» Selected extract:
-- begin --

It sure doesn't look like one "punishment" fits all and I'm still not so sure just how big this alleged spam catastrophe really is.

Are folks out there launching nuclear strikes over their real world mailboxes too? How much spam do we all receive at home everyday? Isn't the trash can where most of it ends up? I'm still having a hard time buying the "all out war at all costs" mentality. Just pretend like the delete key is the nuclear strike button.

Ray
 
 Shoshanah
 
posted on November 16, 2000 02:01:34 PM new
Thanks, DC, for your honest response.
Yes, I normally ask permission to both Email about matching finds or maker AND sending Pictures, as I hate personally hate receiving attachments....

I was happy to find my Emails to this customer in my "Closed Ebay files" on a zip disk...... . It helps to be a pack-rat... I tend to save all Sales and Purchases Emails.

We apparently had a nice conversation about those items, and I recommended some books for her to read, so she would not get burnt...But no, that one time, I did not ask permission to show her matching pieces, should they surface....My bad...

So yes, I can see how it can be misconstrued.
TTFN
********************
Gosh Shosh!

http://members.ebay.com/aboutme/rifkah/

 
 violetta
 
posted on November 16, 2000 02:27:40 PM new
There are different kinds of spam. I get some from the dedicated spammers who are intent on spamming and getting away with it, and I get some from well-intended sellers who don't realize that they are spamming. The former I move to my Spam folder without even opening them. I believe that some of them contain email bugs that tell the sender whether they have been opened or not, and if they have been opened, the spammer sends even more. At least, it seems to me that I get fewer of them if I don't even open the email... Some that aren't quite that hardcore get reported to their ISP and if they got my address from ebay, I report them to ebay as well.

The spamming ebay sellers either get ignored or sent a polite note stating that "yes, I did buy X but don't need any more" or "no, I'm not interested." Then I make a point to avoid all auctions from those spamming sellers. Or (depending on the situation), if I have done business with them in the past or have had other previous contact with them, I will occasionally say "no, I'm not interested in that one but let me know if you have one in pink (or whatever color it is that I want." (This latter response from me is uncommon.) Generally, spamming hurts the seller who does it, because it helps them lose the future business of many of the people they spammed.

-- end --

» Data section:
-- begin --

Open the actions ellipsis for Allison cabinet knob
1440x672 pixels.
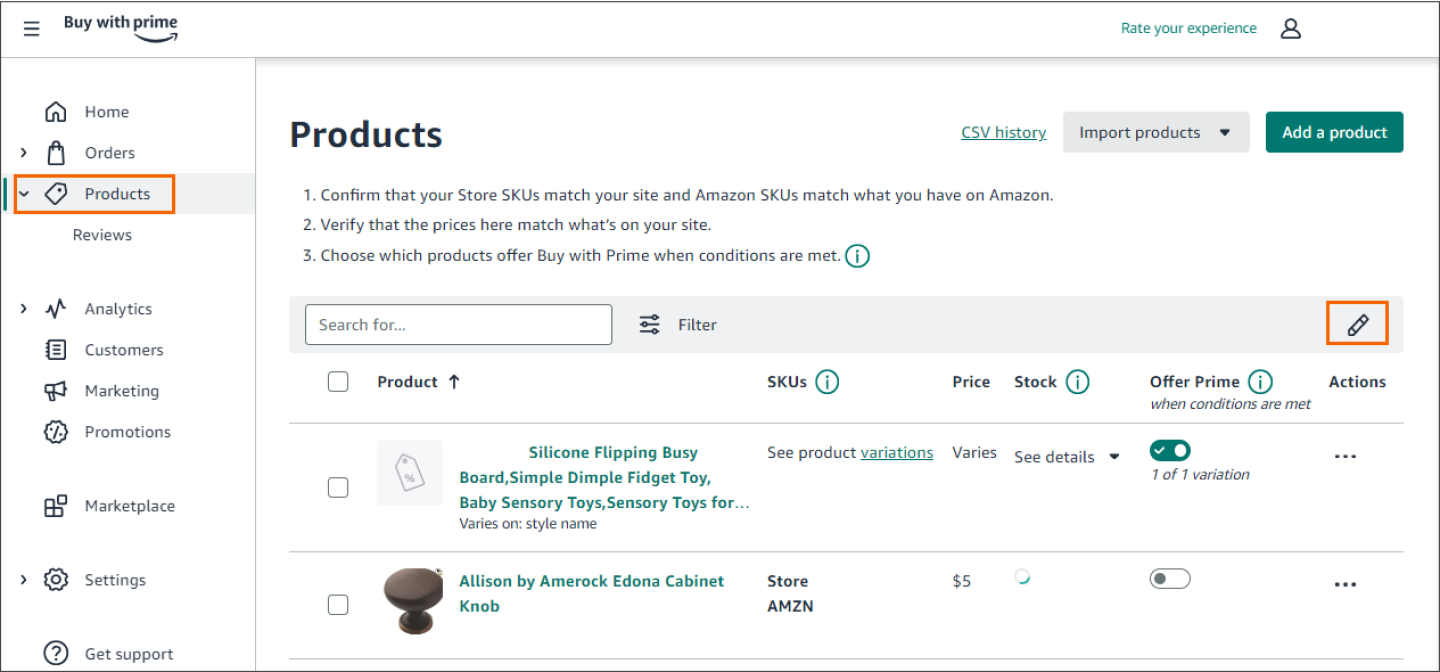tap(1345, 584)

-- end --

» Set tasks:
• A. In the spam forum thread, where do emails from dedicated spammers end up, according to the post dated November 16, 2000 02:27:40 PM?
• B. Resume the spam forum thread from the point where it stops.

» Results in order:
• A. They go straight into a Spam folder without being opened.

• B.
I agree with Abacaxi that it's MY e-mailbox so I get to set the rules; and it's MY time (so little and precious) that's involved in managing/reading my email, so I get to set the rules. Using my e-mailbox and resources against my will is theft! (I paid for the computer, the phone line, modem, Internet service, programs to manage my e-mail, etc. They weren't free.)

Violetta
(Not known by this nickname anywhere but here.)
[ edited by violetta on Nov 16, 2000 02:40 PM ]
 
 dc9a320
 
posted on November 16, 2000 03:53:59 PM new
RM and violette: You are both correct, IMO, that there are different degrees of severity of spam.

There are the "honest, just wanted to help, only occasionally" kind, like Shoshanah's teaset. This is the smallest, most minor case of spam. I would not "nuke" someone over it, if it were honest and didn't persist; but I have also described why others would -- because many spammers take the same helpful, "look what I found," "here's what you are looking for" tones, that it is hard to distinguish when those words are being used in an honestly or deceptively.

The latter has grown to become perhaps 35-50% of the spam I've seen in the last six months. I think the reason such deception has gotten popular with spammers is because it does fool more people into at least looking.

It's not that I'm necessarily trying to excuse overreaction. A simple "please ask for someone's permission" response would do for an innocent spam, but who's to know what is what? You send something like that to a serious spammer, and you'll get more spam. It's disgusting, but true. Maybe that's still not an excuse, but where do you draw the line? I really believe spam is slowly eroding and destroying several aspects of email communication that much. Don't forget, some get more of it than others, too.

The other problem is that more innocent sorts of UCE are still UCE. They might not be bad on their own or in a small number, and if that were all the spam there was, I wouldn't care. However, if I had every seller I've bought from sent me monthly or weekly notes about the great new things they're posting that they think I might find interesting, I'd be getting an extra 4-10 spam per day, and if one of those 4-10 had a 40K image, the total volume would be anywhere from 10-75K a day, or a staggering 3.6 - 25M a year. I don't want to see that happen.

I'm not saying it would be that bad, but if spam, innocent or nasty or deceptive or whatever, were "legitimized" as opt-out, the amount of all of it would surely grow by many times, perhaps a magnitude or two, because people wouldn't hold back on the idea of spamming like they do now. That is another reason people fight against it so tooth and nail.

So some will battle against even less offensive forms of spam on the general principle that we should all have the choice of whether to receive such notices, and specifically who from.

The principle is simple: ask me first, secure my explicit permission before sending me any ads beyond the transaction I've just made. There needs to be, in my opinion, a point where this becomes recognized as standard, so that the respect will be built in to the process of marketing, and so that even innocent mistakes become uncommon.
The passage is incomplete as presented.